--- Provided data ---

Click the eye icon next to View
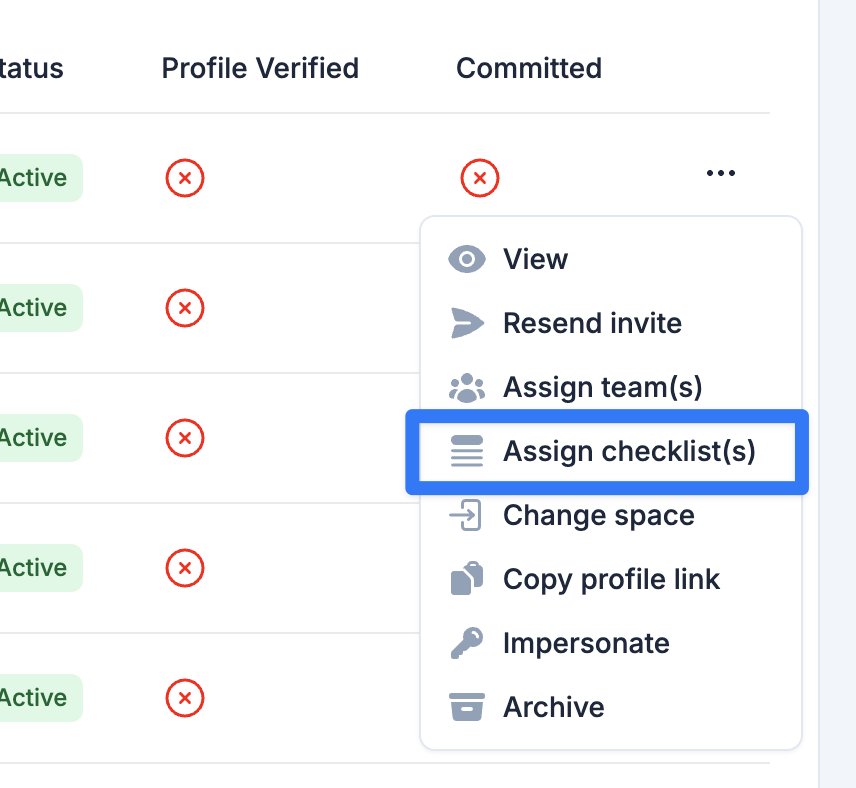(x=467, y=259)
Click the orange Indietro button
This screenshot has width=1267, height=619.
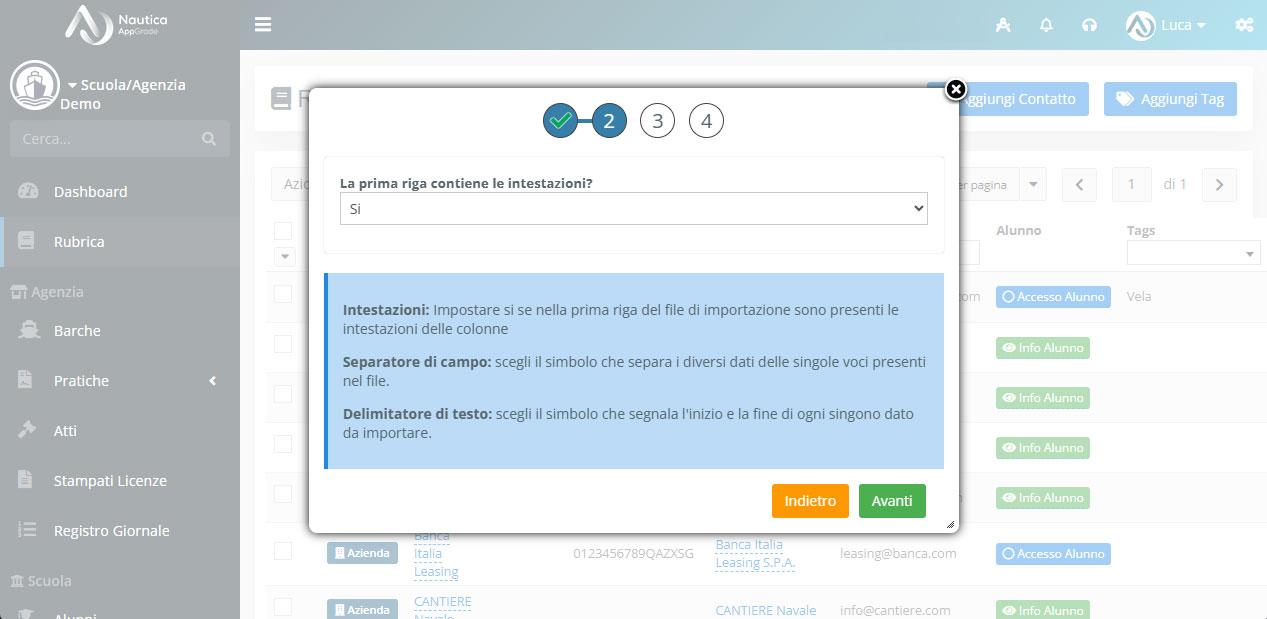point(810,501)
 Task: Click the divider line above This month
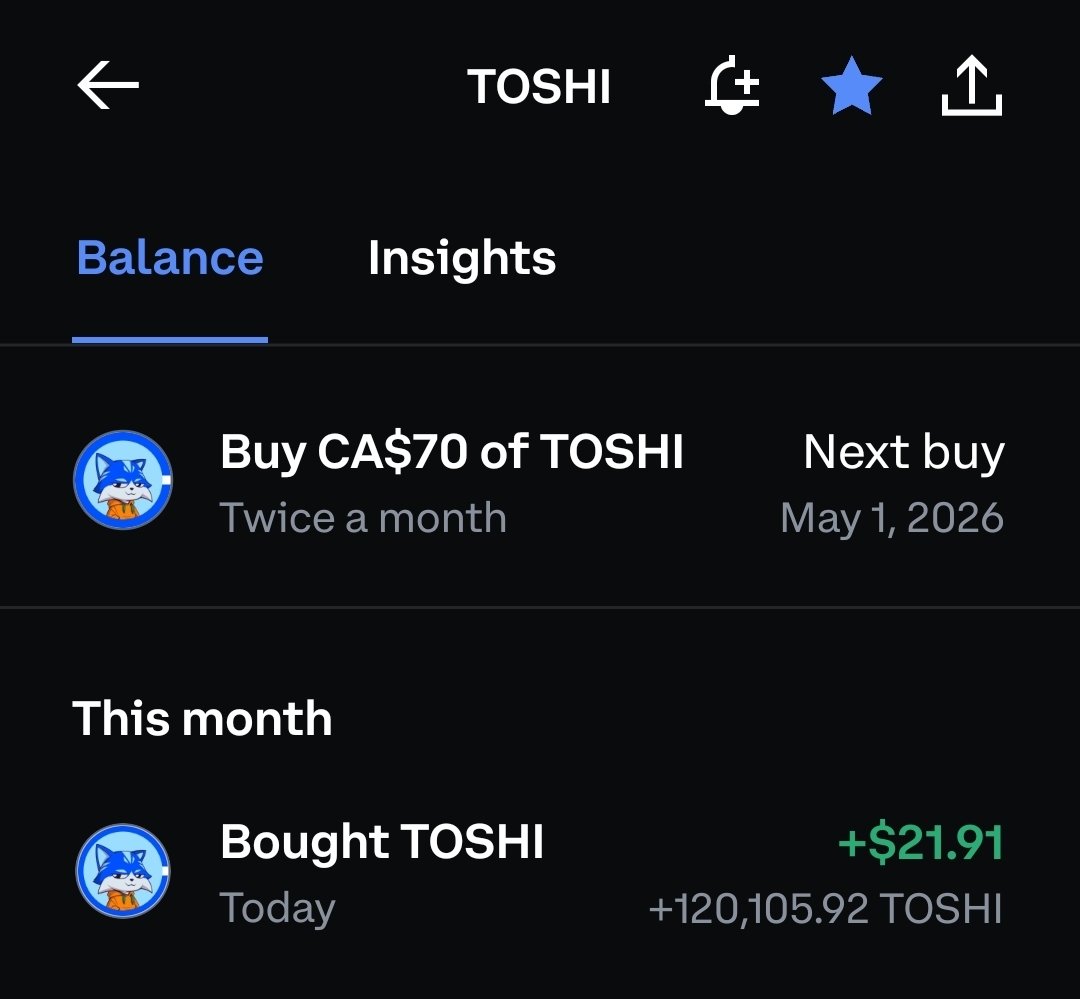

---

## Assignment
Print, exactly and without pictures, the lines from the one holding "This screenshot has width=1267, height=619." through the last line of the entries above, both included.

## Problem solution
This screenshot has width=1267, height=619.
point(810,501)
 Task: Click the divider line above This month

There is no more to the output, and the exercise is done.